▸ DESCRIPTION OF THE TASK:
Exact repetition, please: start with the line where "The height and width of the screenshot is (1041, 1408)." appears and stop after the final line of the records.

Stored items
:::

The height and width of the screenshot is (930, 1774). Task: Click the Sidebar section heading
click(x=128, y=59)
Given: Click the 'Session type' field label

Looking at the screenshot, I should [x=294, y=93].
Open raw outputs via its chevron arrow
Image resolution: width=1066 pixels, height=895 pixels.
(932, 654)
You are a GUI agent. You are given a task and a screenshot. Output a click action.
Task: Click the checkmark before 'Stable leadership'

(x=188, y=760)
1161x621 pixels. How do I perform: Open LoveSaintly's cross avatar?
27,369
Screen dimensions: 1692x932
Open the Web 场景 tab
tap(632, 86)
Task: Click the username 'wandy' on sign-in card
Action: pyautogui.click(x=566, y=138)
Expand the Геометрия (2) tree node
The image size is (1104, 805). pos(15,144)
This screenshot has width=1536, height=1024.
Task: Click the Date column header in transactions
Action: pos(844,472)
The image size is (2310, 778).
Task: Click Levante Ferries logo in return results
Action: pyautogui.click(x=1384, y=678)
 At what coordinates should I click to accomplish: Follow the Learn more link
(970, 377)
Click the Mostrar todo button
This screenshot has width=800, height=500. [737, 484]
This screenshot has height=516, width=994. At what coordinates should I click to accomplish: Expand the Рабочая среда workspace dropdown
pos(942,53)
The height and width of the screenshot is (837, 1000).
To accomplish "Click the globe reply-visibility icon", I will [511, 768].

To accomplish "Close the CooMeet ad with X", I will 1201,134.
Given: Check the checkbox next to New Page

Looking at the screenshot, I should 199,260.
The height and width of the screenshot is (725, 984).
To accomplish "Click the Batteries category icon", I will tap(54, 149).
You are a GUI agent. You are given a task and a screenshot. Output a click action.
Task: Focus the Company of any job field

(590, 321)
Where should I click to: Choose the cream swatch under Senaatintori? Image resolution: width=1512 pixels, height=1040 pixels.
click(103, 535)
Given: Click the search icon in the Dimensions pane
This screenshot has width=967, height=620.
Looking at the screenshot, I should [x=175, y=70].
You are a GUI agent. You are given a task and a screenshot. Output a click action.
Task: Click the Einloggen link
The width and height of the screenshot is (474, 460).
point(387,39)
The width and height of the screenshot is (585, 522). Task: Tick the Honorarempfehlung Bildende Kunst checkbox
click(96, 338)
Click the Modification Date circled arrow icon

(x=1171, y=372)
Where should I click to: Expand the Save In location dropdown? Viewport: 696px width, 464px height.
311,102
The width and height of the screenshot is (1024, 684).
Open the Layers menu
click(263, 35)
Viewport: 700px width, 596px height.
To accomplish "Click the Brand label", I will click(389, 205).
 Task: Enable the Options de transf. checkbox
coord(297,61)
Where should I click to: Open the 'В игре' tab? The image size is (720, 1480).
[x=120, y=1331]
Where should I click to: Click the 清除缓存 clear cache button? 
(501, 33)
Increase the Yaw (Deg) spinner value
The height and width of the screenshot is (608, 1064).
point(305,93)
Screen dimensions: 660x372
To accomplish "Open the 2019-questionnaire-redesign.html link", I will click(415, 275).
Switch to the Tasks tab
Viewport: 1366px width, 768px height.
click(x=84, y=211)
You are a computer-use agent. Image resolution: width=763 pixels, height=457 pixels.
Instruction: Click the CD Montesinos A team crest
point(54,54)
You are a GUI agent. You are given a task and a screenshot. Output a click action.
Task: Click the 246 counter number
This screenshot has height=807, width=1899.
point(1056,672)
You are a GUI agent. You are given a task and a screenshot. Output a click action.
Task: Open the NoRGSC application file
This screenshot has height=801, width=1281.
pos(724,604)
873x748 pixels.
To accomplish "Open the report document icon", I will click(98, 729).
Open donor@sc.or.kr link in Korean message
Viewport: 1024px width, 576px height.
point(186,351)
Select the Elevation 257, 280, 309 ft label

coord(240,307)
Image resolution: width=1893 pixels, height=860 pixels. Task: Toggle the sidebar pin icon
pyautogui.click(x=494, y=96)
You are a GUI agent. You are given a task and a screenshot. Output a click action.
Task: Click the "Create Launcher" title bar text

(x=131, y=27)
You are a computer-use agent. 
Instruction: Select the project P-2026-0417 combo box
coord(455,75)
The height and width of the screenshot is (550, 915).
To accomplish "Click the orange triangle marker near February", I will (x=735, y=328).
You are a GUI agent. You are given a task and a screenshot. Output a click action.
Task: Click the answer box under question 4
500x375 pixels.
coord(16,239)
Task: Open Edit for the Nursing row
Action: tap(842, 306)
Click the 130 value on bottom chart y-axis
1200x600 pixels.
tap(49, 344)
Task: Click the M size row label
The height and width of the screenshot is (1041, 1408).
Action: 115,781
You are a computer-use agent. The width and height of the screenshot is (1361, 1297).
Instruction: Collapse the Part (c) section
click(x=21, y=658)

:::

▸ RESPONSE TO THIS EXERCISE:
The height and width of the screenshot is (1041, 1408).
Action: 115,781
You are a computer-use agent. The width and height of the screenshot is (1361, 1297).
Instruction: Collapse the Part (c) section
click(x=21, y=658)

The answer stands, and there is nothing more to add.